Both have sinned; they have failed to manifest the glory of God. Jews with all their advantages (Rom. 3:2) failed to manifest the glory. For this Jesus is clearly the Saviour of the Jew, and because of that, Saviour of the world, for Gentiles too have failed to reveal glory. Glory then is something that is very human and very down to earth – or was meant to be. In 1 Corinthians 11 in Paul’s writing about men and women, and however we work it out he certainly does nothing to limit potential function, he uses the term ‘glory’ applying it both to males and females. There are probably some quotes flying around there rather than simply Paul’s own teaching and wording but it again shows that glory is not simply an attribute of God. We are not simply meant to have an experience of entering into the glory but are called to manifest his glory. Failing to do so is to sin, to miss the mark (the word also being an archery term) not simply in terms of the guilt of not coming up to the legal standard required, but of failing to live humanly.
C.S. Lewis (an Anglican hence his sacramental context in the quote below) wrote of the holiness that is present in another human being:
Next to the Blessed Sacrament itself, your neighbor is the holiest object presented to your senses.
God has invested himself into humanity, and perhaps we could even say divested herself into humanity. To live humanly, to honour humanity, to help create and hold shapes that allow people to live humanly is to reveal glory. Every time we do not do that we do not act humanly and as much as we prevent others from acting thus we act demonically. The demonic is not presented as the antithesis of God but as the antithesis of humanity. The crisis of the present, the imminent collapse of certain ways that have been constructed are the fruit of the dehumanising culture that has sadly been nurtured.
Big issues need big solutions. Yet those solutions probably begin closer at hand than we think. A commitment to humanity will both manifest God’s glory and pull others toward the same. Although salvation by works is rejected there is such a call to live rightly – to do good.

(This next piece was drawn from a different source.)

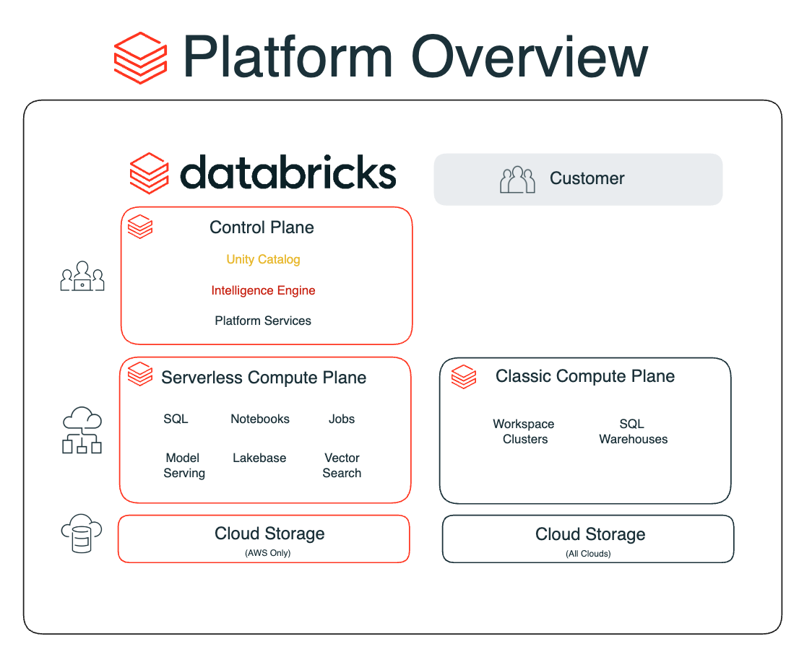Click the Databricks logo beside Platform Overview title
812x657 pixels.
[141, 58]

There will be trouble and distress for every human being who does evil: first for the Jew, then for the Gentile; but glory, honor and peace for everyone who does good: first for the Jew, then for the Gentile. For God does not show favoritism (Rom. 2: 9-11).
For us who claim to have made a commitment to God there is an even stronger requirement on us that we also make a commitment to humanity. Let the glory return!